• **SOURCE INFORMATION**:

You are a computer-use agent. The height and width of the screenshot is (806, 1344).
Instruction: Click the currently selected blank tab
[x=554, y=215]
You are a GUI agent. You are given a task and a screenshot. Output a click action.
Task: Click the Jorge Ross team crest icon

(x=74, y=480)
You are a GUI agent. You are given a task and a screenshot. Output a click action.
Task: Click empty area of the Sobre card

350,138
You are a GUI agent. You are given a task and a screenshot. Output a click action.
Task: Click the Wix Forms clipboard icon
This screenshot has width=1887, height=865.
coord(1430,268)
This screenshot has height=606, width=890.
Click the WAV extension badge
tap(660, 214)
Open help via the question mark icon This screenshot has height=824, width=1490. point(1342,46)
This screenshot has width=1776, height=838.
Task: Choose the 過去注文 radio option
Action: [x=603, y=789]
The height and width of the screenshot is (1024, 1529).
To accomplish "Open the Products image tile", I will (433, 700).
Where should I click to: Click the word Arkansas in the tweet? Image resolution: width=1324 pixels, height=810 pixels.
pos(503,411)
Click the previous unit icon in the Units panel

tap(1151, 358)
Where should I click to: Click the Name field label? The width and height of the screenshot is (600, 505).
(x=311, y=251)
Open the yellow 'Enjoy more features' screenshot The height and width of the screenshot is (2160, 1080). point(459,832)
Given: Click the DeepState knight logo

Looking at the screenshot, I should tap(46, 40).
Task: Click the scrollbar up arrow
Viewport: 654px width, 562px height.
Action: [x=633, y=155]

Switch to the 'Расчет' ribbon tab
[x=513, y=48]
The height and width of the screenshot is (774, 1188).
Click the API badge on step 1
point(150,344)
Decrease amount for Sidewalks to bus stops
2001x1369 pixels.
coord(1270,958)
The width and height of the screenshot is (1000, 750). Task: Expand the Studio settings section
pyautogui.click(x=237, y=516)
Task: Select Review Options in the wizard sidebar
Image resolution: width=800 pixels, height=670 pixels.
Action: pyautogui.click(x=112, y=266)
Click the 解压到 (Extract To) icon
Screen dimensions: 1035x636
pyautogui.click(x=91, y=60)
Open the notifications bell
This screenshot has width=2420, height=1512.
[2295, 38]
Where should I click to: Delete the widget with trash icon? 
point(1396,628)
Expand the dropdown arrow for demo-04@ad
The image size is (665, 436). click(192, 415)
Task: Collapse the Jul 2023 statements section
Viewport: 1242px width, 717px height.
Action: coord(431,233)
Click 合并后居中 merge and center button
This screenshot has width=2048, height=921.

• **INSTRUCTIONS FOR THE TASK**: Output the lines of the records above exactly as they appear, from the line containing "Task: Click empty area of the Sobre card" through the line containing "Open the yellow".

• **ANSWER FOR THIS EXERCISE**:
Task: Click empty area of the Sobre card

350,138
You are a GUI agent. You are given a task and a screenshot. Output a click action.
Task: Click the Wix Forms clipboard icon
This screenshot has width=1887, height=865.
coord(1430,268)
This screenshot has height=606, width=890.
Click the WAV extension badge
tap(660, 214)
Open help via the question mark icon This screenshot has height=824, width=1490. point(1342,46)
This screenshot has width=1776, height=838.
Task: Choose the 過去注文 radio option
Action: [x=603, y=789]
The height and width of the screenshot is (1024, 1529).
To accomplish "Open the Products image tile", I will (433, 700).
Where should I click to: Click the word Arkansas in the tweet? Image resolution: width=1324 pixels, height=810 pixels.
pos(503,411)
Click the previous unit icon in the Units panel

tap(1151, 358)
Where should I click to: Click the Name field label? The width and height of the screenshot is (600, 505).
(x=311, y=251)
Open the yellow 'Enjoy more features' screenshot The height and width of the screenshot is (2160, 1080). point(459,832)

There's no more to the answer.